Актеры заволновались и гурьбой пошли провожать ее к приставной лестнице. Они так старались помочь ей, что лестница чуть не упала и не накрыла собой всех, а Малышка даже порвала юбку. И еще долго она слышала за спиной их прощальные голоса.
Выбраться из пещерки оказалось гораздо сложнее, чем до нее добраться.
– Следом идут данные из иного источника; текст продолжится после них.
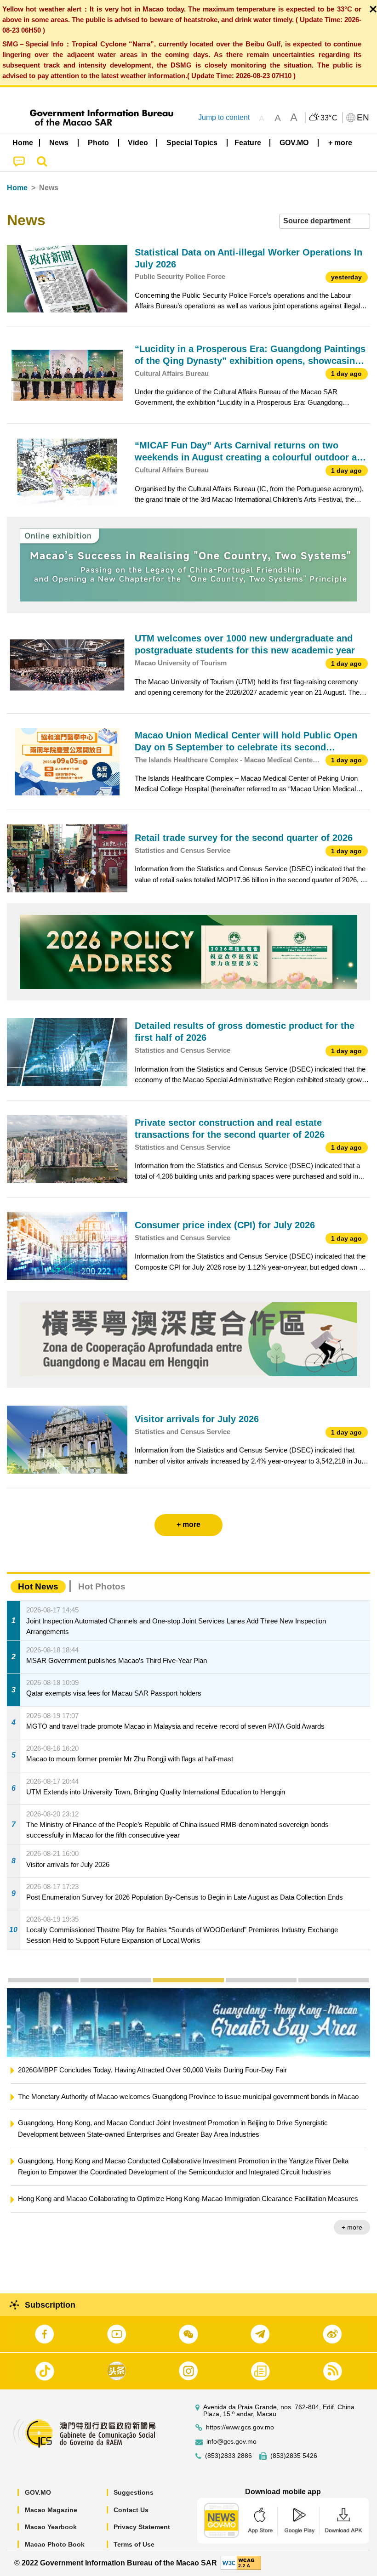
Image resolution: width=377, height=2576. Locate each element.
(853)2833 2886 (228, 2455)
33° (329, 118)
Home (17, 188)
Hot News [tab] (38, 1586)
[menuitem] (59, 143)
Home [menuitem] (22, 143)
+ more (352, 2227)
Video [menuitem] (138, 143)
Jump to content (224, 117)
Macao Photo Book (55, 2544)
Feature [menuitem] (247, 143)
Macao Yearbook (51, 2527)
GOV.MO (38, 2492)
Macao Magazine (51, 2510)
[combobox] (325, 221)
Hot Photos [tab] (102, 1586)
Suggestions (134, 2492)
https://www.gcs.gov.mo (240, 2427)
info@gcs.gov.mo (231, 2441)
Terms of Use (134, 2544)
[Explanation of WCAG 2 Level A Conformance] (241, 2562)
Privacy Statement (142, 2527)
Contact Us (131, 2510)
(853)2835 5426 (293, 2455)
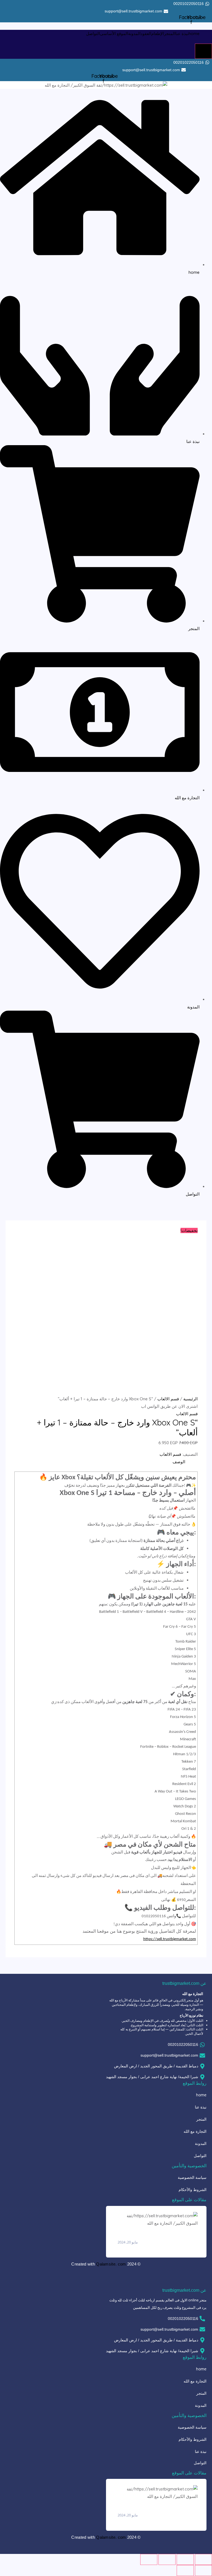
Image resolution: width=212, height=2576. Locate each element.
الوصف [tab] (179, 1461)
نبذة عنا (182, 33)
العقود (146, 33)
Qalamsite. (107, 2264)
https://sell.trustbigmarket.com (169, 1939)
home (194, 33)
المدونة (134, 33)
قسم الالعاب (168, 1398)
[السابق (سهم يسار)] (203, 2570)
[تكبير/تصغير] (203, 2559)
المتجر (169, 33)
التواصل (93, 33)
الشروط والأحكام (192, 2189)
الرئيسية (190, 1398)
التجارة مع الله (195, 2131)
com (122, 2264)
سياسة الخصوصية (192, 2177)
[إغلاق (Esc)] (148, 2559)
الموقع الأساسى (114, 33)
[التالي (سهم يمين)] (185, 2570)
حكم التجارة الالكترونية (135, 2234)
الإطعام (157, 33)
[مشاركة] (167, 2559)
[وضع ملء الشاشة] (185, 2559)
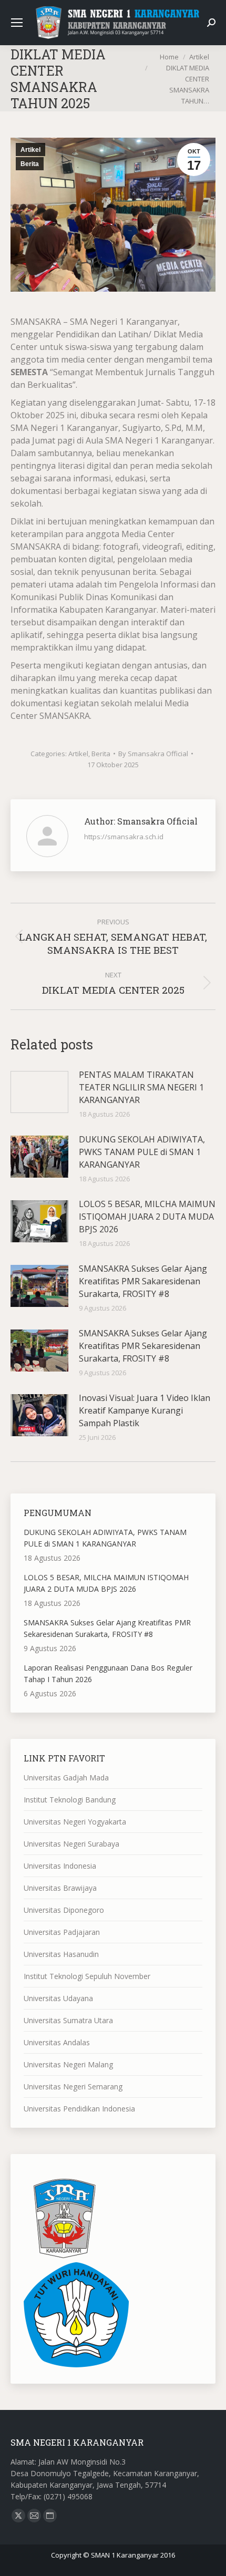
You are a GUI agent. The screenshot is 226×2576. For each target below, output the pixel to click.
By (153, 753)
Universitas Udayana (58, 1998)
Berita (29, 164)
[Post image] (39, 1092)
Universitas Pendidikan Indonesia (79, 2109)
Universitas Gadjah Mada (66, 1777)
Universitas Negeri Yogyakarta (75, 1822)
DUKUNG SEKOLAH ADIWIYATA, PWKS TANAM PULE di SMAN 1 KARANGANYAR (142, 1152)
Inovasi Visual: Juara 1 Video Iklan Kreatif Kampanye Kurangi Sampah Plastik (144, 1410)
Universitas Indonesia (60, 1866)
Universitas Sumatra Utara (68, 2020)
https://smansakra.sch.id (123, 836)
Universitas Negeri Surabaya (71, 1844)
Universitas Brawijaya (60, 1888)
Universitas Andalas (57, 2042)
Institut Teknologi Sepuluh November (87, 1976)
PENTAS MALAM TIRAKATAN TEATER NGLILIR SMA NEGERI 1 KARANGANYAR (141, 1087)
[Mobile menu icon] (17, 22)
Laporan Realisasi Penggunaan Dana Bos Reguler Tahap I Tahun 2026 (108, 1673)
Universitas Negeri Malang (68, 2064)
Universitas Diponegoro (64, 1910)
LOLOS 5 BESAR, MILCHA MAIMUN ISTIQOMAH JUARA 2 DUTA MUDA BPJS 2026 (147, 1216)
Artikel (30, 149)
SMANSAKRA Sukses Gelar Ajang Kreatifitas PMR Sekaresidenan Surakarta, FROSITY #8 (143, 1345)
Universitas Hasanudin (61, 1954)
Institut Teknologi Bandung (70, 1800)
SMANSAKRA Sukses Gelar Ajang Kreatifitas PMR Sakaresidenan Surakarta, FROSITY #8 (143, 1281)
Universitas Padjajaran (62, 1932)
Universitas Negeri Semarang (73, 2086)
А наверху, среди развалин, засыпанных щебнем, Малышка не знала, куда и ступить. Было уже светло, в сквере появились первые посетители, и Малышка поняла, что наступило утро следующего дня, а значит, в пещерке она провела всю ночь. Василий Петрович Мокроусов бледной, дрожащей тенью шел впереди, показывая дорогу, и все прикрывал глаза рукой. Он несколько раз спотыкался, каждый раз извиняясь, а один раз чуть не растянулся плашмя.
– Простите Бога ради, - в который раз сказал ей Василий Петрович Мокроусов.
– Виноват! Ведь я выхожу только когда стемнеет...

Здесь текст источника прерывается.